Cyclobutane pyrimidine dimers (CPD) and (6-4) photoproducts are among the main UV-induced DNA lesions. Both types of damage are mostly repaired in prokaryotes by
photolyase enzymes. The repair mechanism of (6-4)
photolyases has still not been fully elucidated, but it is assumed that back rearrangement to the
oxetane occurs prior to repair. In this work, a non-steroidal anti-inflammatory
drug derivative corresponding to the dechlorinated methyl
ester of
carprofen (namely methyl 2-(carbazol-2-yl)propanoate, PPMe) has been used to achieve the photosensitized cycloreversion of model oxetanes (formally resulting from photocycloaddition between
benzophenone and 1,3-dimethylthymine or 2'-
deoxyuridine), by employing fluorescence spectroscopy,
laser flash photolysis, HPLC and NMR. Although
PPMe is able to photoinduce the cycloreversion of both oxetanes, the fluorescence quenching of
PPMe is faster for the 2'-deoxyribose-containing
oxetane; this underlines the importance of the structure in such studies.
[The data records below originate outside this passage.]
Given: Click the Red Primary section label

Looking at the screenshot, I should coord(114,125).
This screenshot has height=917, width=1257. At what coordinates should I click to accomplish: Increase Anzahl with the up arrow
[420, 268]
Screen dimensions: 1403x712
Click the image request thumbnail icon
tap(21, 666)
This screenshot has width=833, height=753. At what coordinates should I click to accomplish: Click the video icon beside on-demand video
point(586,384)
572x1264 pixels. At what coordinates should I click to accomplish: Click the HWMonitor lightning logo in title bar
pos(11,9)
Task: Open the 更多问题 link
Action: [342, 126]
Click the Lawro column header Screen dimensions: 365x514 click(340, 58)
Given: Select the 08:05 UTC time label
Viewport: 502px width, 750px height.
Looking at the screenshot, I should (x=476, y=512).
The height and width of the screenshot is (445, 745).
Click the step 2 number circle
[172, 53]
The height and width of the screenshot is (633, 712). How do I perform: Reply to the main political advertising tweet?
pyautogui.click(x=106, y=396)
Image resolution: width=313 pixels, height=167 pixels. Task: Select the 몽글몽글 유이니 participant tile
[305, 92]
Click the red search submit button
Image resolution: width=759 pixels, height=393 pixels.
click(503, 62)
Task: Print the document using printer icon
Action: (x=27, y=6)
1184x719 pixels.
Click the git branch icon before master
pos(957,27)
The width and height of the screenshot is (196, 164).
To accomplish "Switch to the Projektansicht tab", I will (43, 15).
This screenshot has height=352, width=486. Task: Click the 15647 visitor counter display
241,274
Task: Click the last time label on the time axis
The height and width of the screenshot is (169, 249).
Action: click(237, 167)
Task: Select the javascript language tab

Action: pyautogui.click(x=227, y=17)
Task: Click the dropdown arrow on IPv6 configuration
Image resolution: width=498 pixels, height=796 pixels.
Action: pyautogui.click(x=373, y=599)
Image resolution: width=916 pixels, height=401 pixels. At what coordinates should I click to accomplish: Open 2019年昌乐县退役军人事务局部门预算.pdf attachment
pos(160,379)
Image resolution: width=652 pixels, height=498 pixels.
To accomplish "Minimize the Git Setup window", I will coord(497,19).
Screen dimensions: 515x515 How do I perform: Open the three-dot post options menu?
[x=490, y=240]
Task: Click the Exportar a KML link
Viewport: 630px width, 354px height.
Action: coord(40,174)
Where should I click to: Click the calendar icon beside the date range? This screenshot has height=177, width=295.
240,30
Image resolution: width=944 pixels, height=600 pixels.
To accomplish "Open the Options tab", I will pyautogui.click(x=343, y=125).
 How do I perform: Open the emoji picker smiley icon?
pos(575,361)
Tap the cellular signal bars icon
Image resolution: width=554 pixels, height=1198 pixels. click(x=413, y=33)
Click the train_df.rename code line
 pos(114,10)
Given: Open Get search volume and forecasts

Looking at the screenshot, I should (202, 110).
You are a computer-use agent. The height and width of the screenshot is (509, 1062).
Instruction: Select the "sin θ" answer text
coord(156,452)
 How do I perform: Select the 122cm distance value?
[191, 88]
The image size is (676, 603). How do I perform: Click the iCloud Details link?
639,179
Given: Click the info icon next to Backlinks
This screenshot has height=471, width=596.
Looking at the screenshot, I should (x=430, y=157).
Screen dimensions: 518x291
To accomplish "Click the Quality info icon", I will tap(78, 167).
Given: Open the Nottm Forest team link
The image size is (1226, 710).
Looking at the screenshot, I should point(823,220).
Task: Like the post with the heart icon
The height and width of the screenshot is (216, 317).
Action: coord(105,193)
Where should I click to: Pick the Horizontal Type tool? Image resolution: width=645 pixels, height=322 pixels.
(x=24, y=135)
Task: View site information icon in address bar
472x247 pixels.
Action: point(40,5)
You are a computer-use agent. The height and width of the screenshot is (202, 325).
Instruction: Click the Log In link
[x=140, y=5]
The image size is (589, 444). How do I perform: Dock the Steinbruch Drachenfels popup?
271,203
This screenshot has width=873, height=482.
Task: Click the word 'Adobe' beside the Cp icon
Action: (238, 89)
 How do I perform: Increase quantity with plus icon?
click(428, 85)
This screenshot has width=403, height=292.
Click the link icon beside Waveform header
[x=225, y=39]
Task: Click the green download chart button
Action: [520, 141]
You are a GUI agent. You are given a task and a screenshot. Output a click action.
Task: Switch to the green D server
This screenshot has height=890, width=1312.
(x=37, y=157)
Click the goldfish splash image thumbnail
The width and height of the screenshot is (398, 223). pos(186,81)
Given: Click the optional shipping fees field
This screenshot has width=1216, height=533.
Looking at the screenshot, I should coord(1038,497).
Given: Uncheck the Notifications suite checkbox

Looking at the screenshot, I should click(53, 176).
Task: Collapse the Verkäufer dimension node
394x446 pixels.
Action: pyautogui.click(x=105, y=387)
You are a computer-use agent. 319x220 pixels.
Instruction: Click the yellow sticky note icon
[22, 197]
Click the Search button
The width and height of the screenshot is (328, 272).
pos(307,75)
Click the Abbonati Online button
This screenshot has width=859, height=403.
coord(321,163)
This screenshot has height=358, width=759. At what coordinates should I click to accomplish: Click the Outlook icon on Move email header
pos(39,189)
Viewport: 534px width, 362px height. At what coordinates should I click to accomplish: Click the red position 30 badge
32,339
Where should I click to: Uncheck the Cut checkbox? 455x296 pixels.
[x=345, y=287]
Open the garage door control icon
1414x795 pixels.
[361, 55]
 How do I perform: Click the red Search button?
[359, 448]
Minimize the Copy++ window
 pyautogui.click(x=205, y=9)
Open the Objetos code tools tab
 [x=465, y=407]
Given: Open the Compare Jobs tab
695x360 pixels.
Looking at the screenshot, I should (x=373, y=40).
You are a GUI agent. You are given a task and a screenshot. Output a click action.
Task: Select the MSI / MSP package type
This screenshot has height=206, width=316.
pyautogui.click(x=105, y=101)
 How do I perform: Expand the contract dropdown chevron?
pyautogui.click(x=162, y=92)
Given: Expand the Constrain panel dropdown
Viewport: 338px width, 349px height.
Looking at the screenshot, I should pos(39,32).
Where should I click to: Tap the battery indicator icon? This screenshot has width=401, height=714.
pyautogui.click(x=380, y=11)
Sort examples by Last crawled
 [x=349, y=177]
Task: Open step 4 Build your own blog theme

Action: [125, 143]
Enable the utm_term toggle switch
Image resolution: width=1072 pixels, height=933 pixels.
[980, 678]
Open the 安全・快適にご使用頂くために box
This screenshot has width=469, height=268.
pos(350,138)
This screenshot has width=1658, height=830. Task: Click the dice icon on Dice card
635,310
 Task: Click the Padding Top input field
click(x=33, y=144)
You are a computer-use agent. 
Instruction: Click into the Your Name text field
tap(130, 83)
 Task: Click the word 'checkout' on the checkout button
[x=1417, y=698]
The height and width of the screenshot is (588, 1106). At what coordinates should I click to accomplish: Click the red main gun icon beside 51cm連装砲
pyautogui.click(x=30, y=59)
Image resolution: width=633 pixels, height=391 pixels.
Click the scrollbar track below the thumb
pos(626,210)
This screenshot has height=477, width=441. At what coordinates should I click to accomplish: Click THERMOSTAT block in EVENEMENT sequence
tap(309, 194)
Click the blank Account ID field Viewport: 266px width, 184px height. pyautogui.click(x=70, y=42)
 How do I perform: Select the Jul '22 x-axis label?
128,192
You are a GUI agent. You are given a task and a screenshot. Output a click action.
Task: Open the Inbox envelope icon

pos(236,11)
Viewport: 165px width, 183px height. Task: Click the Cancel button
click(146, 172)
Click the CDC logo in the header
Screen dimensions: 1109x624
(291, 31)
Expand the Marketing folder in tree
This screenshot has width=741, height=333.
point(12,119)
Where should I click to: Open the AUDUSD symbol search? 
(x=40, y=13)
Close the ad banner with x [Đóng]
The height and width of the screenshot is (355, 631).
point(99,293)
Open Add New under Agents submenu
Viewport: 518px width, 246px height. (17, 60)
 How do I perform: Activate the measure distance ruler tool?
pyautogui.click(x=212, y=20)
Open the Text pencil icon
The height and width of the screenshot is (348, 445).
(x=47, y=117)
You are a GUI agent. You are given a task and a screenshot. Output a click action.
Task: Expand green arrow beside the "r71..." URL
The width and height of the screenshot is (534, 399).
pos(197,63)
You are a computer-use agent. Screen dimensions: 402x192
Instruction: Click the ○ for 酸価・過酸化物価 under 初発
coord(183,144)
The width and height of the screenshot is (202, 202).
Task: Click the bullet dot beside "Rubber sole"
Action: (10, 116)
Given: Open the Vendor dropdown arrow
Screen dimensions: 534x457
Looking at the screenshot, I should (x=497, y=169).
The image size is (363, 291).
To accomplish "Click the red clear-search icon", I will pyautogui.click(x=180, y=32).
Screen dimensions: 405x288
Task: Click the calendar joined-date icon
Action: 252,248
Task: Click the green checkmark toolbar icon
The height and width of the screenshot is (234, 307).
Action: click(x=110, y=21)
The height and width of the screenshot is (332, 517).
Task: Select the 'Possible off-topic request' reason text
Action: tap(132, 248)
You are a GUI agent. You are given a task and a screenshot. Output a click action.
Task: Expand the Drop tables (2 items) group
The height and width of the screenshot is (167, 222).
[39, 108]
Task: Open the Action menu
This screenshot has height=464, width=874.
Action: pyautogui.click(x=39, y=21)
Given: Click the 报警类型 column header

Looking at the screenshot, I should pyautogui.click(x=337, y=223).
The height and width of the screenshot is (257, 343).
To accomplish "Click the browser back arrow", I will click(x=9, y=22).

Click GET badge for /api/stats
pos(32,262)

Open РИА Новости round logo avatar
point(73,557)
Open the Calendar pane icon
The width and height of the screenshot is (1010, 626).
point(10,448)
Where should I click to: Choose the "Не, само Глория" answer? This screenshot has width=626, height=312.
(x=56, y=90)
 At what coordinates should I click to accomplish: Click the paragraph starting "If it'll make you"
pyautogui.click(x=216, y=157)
Moreover,
PPMe was shown to photoinduce the formation of
thymidine cyclobutane dimers through a triplet-triplet energy transfer from a vibrationally excited state, as suggested by the enhanced
PPMe triplet quenching by
thymidine with increasing temperature. These results reveal a dual role of
PPMe in
DNA photosensitization, in that it photoinduces either damage or repair.